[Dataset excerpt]
○ ○ ○ ○ ○ ○ ○
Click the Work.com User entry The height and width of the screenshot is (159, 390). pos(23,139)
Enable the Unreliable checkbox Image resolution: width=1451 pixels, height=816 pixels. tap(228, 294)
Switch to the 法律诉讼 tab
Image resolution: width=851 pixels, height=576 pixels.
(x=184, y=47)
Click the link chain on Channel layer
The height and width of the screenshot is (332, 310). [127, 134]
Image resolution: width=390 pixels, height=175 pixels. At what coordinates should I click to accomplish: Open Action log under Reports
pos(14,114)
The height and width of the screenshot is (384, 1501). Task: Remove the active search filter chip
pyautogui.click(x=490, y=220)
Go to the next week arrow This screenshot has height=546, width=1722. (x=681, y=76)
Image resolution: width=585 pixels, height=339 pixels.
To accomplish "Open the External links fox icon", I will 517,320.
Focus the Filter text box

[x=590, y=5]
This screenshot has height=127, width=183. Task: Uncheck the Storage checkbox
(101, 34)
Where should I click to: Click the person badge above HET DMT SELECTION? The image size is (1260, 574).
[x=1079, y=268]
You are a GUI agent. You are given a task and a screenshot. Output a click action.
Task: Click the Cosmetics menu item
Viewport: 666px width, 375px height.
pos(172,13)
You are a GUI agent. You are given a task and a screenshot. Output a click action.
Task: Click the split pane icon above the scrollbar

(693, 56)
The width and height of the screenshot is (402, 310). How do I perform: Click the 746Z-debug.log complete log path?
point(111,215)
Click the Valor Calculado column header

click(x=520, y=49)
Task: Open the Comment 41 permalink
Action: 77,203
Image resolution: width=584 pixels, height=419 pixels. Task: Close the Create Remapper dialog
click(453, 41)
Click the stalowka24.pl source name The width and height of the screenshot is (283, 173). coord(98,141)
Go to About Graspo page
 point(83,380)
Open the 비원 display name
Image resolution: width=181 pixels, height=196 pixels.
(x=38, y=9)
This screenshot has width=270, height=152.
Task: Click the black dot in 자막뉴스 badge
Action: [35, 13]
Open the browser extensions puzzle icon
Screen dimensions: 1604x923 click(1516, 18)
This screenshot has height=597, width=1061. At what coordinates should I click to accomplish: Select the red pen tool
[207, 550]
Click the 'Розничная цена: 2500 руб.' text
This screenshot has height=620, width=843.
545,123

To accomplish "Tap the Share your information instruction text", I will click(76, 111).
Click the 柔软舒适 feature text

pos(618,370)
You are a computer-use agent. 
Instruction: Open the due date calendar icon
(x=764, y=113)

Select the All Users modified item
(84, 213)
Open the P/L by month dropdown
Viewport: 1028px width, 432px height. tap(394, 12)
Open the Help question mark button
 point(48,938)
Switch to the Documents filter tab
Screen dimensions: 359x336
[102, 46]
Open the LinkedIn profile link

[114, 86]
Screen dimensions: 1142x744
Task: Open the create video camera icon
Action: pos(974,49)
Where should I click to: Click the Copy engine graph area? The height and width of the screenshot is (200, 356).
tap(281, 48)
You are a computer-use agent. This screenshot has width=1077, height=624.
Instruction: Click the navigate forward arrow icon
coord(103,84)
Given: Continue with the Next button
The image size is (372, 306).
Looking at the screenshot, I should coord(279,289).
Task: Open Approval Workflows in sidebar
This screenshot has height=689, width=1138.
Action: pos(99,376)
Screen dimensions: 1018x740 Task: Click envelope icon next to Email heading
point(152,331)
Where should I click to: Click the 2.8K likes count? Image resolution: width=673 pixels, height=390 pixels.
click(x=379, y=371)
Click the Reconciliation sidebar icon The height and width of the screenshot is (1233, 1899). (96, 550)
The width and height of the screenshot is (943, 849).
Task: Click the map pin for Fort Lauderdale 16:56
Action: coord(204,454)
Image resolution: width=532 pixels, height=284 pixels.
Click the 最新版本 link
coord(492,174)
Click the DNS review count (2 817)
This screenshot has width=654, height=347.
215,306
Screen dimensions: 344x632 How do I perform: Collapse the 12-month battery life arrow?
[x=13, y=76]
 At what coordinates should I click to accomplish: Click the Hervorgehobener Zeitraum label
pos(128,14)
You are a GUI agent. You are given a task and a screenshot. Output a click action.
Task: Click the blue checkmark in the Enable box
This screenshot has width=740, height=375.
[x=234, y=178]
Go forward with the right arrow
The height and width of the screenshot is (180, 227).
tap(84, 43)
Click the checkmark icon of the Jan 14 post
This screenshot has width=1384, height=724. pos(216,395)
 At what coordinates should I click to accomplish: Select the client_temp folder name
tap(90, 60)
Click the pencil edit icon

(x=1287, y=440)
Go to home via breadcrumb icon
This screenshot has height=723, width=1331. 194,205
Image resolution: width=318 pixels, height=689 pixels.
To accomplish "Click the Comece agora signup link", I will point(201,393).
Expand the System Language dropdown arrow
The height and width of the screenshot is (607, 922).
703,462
○ ○ ○ ○ ○ ○ ○
• _Aim_
Copy the material above line for line, leaving every character unchanged.

• _Solution_
Click the Work.com User entry The height and width of the screenshot is (159, 390). pos(23,139)
Enable the Unreliable checkbox Image resolution: width=1451 pixels, height=816 pixels. tap(228, 294)
Switch to the 法律诉讼 tab
Image resolution: width=851 pixels, height=576 pixels.
(x=184, y=47)
Click the link chain on Channel layer
The height and width of the screenshot is (332, 310). [127, 134]
Image resolution: width=390 pixels, height=175 pixels. At what coordinates should I click to accomplish: Open Action log under Reports
pos(14,114)
The height and width of the screenshot is (384, 1501). Task: Remove the active search filter chip
pyautogui.click(x=490, y=220)
Go to the next week arrow This screenshot has height=546, width=1722. (x=681, y=76)
Image resolution: width=585 pixels, height=339 pixels.
To accomplish "Open the External links fox icon", I will 517,320.
Focus the Filter text box

[x=590, y=5]
This screenshot has height=127, width=183. Task: Uncheck the Storage checkbox
(101, 34)
Where should I click to: Click the person badge above HET DMT SELECTION? The image size is (1260, 574).
[x=1079, y=268]
You are a GUI agent. You are given a task and a screenshot. Output a click action.
Task: Click the Cosmetics menu item
Viewport: 666px width, 375px height.
pos(172,13)
You are a GUI agent. You are given a task and a screenshot. Output a click action.
Task: Click the split pane icon above the scrollbar

(693, 56)
The width and height of the screenshot is (402, 310). How do I perform: Click the 746Z-debug.log complete log path?
point(111,215)
Click the Valor Calculado column header

click(x=520, y=49)
Task: Open the Comment 41 permalink
Action: 77,203
Image resolution: width=584 pixels, height=419 pixels. Task: Close the Create Remapper dialog
click(453, 41)
Click the stalowka24.pl source name The width and height of the screenshot is (283, 173). coord(98,141)
Go to About Graspo page
 point(83,380)
Open the 비원 display name
Image resolution: width=181 pixels, height=196 pixels.
(x=38, y=9)
This screenshot has width=270, height=152.
Task: Click the black dot in 자막뉴스 badge
Action: [35, 13]
Open the browser extensions puzzle icon
Screen dimensions: 1604x923 click(1516, 18)
This screenshot has height=597, width=1061. At what coordinates should I click to accomplish: Select the red pen tool
[207, 550]
Click the 'Розничная цена: 2500 руб.' text
This screenshot has height=620, width=843.
545,123

To accomplish "Tap the Share your information instruction text", I will click(76, 111).
Click the 柔软舒适 feature text

pos(618,370)
You are a computer-use agent. 
Instruction: Open the due date calendar icon
(x=764, y=113)

Select the All Users modified item
(84, 213)
Open the P/L by month dropdown
Viewport: 1028px width, 432px height. tap(394, 12)
Open the Help question mark button
 point(48,938)
Switch to the Documents filter tab
Screen dimensions: 359x336
[102, 46]
Open the LinkedIn profile link

[114, 86]
Screen dimensions: 1142x744
Task: Open the create video camera icon
Action: pos(974,49)
Where should I click to: Click the Copy engine graph area? The height and width of the screenshot is (200, 356).
tap(281, 48)
You are a computer-use agent. This screenshot has width=1077, height=624.
Instruction: Click the navigate forward arrow icon
coord(103,84)
Given: Continue with the Next button
The image size is (372, 306).
Looking at the screenshot, I should coord(279,289).
Task: Open Approval Workflows in sidebar
This screenshot has height=689, width=1138.
Action: pos(99,376)
Screen dimensions: 1018x740 Task: Click envelope icon next to Email heading
point(152,331)
Where should I click to: Click the 2.8K likes count? Image resolution: width=673 pixels, height=390 pixels.
click(x=379, y=371)
Click the Reconciliation sidebar icon The height and width of the screenshot is (1233, 1899). (96, 550)
The width and height of the screenshot is (943, 849).
Task: Click the map pin for Fort Lauderdale 16:56
Action: coord(204,454)
Image resolution: width=532 pixels, height=284 pixels.
Click the 最新版本 link
coord(492,174)
Click the DNS review count (2 817)
This screenshot has width=654, height=347.
215,306
Screen dimensions: 344x632 How do I perform: Collapse the 12-month battery life arrow?
[x=13, y=76]
 At what coordinates should I click to accomplish: Click the Hervorgehobener Zeitraum label
pos(128,14)
You are a GUI agent. You are given a task and a screenshot. Output a click action.
Task: Click the blue checkmark in the Enable box
This screenshot has width=740, height=375.
[x=234, y=178]
Go forward with the right arrow
The height and width of the screenshot is (180, 227).
tap(84, 43)
Click the checkmark icon of the Jan 14 post
This screenshot has width=1384, height=724. pos(216,395)
 At what coordinates should I click to accomplish: Select the client_temp folder name
tap(90, 60)
Click the pencil edit icon

(x=1287, y=440)
Go to home via breadcrumb icon
This screenshot has height=723, width=1331. 194,205
Image resolution: width=318 pixels, height=689 pixels.
To accomplish "Click the Comece agora signup link", I will point(201,393).
Expand the System Language dropdown arrow
The height and width of the screenshot is (607, 922).
703,462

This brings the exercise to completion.